§ **INSTRUCTIONS TO FOLLOW**: Drop the pictures; give again exactly the lines from the one holding "Click the pine tree badge icon" through the end of the data.

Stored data

■ ■ ■ ■

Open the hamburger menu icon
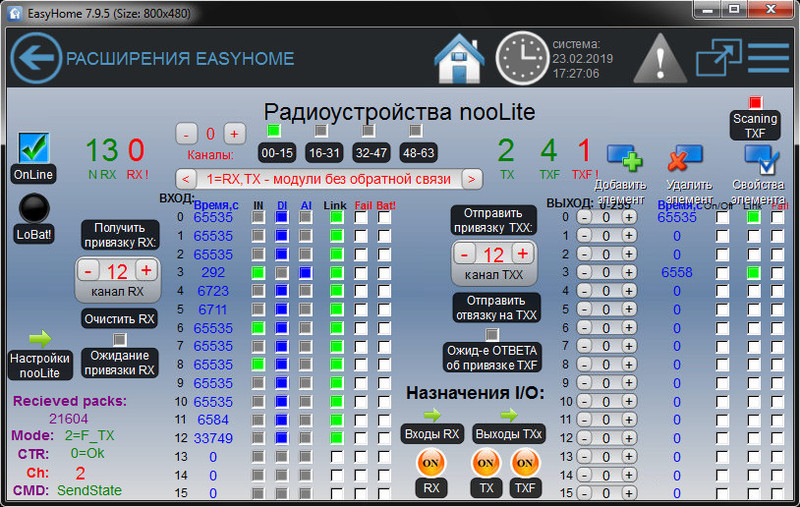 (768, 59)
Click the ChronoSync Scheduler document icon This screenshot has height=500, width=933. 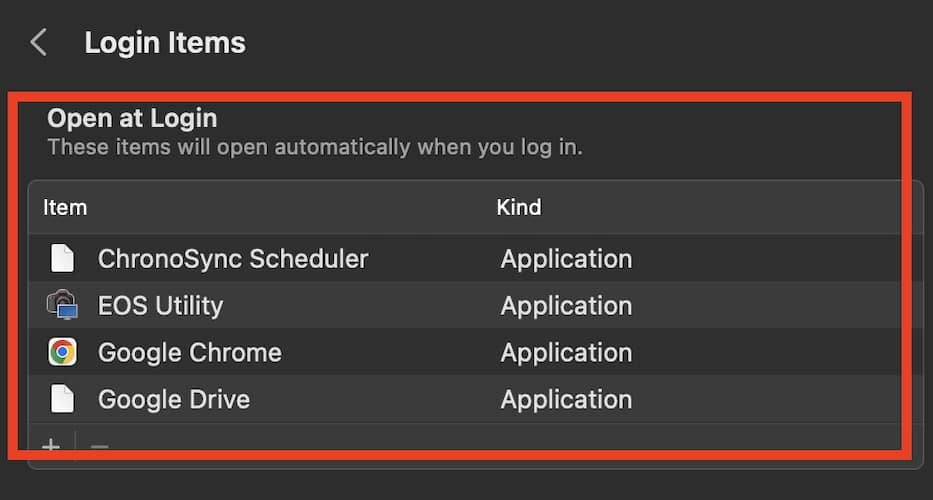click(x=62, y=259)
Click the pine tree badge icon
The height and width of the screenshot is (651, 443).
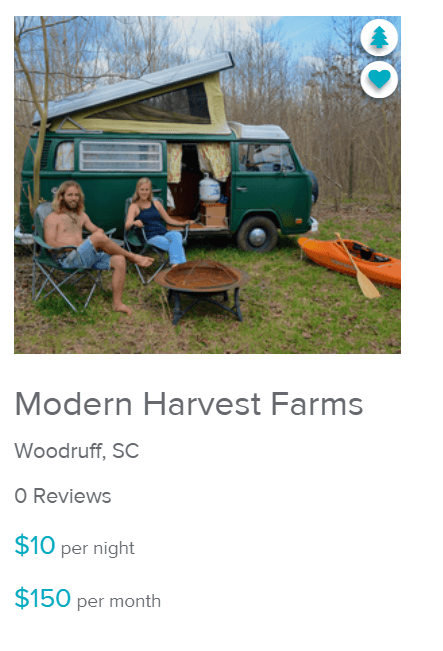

■ ■ ■ ■

§ **SOLUTION TO THIS EXERCISE**:
Click the pine tree badge icon
The height and width of the screenshot is (651, 443).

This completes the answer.